In a very real sense, Hart is wrestling with the capabilities of the production and engineering knowhow available to him, going so far as to invent new techniques. Since 2011 he has been developing his distinctive joining method, a vivid orange organic tangle of toughened rubber tendrils, that allows just enough flex while also giving his sculptures structural stability. Each of these joints is crafted in Hart’s London studio. The initial moulds are carved by hand, he then uses a self designed injection-moulding system to force the rubber into the moulds.
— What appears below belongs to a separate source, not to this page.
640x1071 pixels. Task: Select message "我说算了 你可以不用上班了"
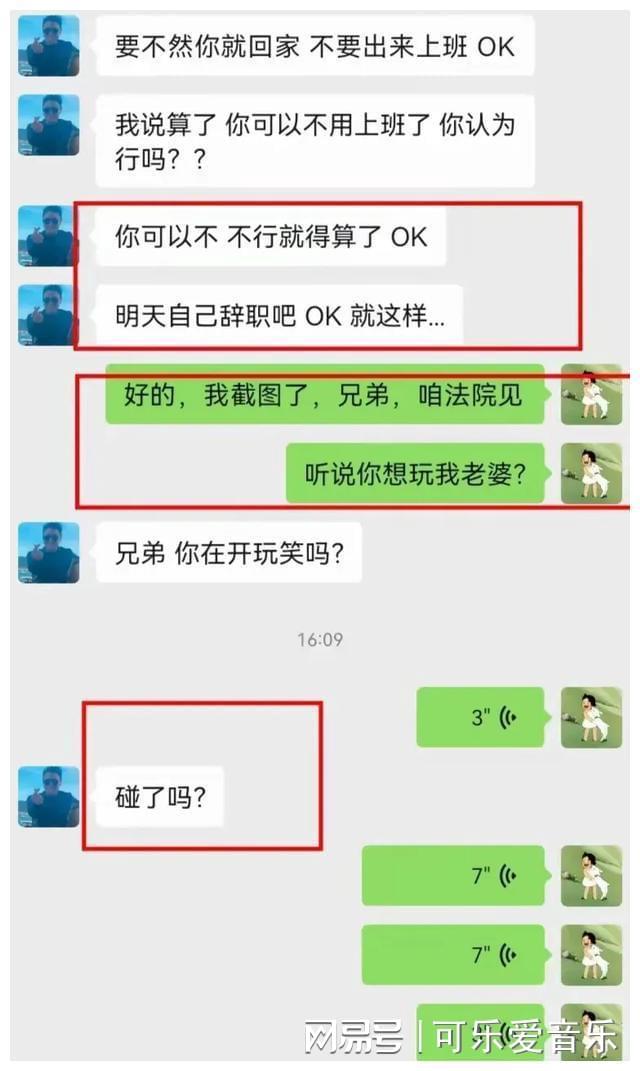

Each stage of the process is overseen by the artist to ensure that his exacting standards are maintained throughout.

 

Ultimately Luke Hart’s practice represents a meeting point between the sculptural and the functional – that is not to say, necessarily, useful or practical. His sculptures exist beyond simple aesthetic or even representational concerns, they are without metaphor; their functionality challenges the idea of the traditional 'art-object', or perhaps their artistic endeavour is their function. In this instance, function is about more than use-value. There is a sense of the word, that the physical action performed by an object, can be said to be its function, even if that action is as simple as leaning or flexing.

 

WALL is a bold statement of artistic intent, it is an examination the sculptors' dual roles as artist and maker, and it confronts the assumed knowledge of the purpose of art, but in the end it is also a wall. It is a barrier, a separator of us and them, an obstacle to be scaled. It is a challenge. Perhaps, after all, it is a metaphor?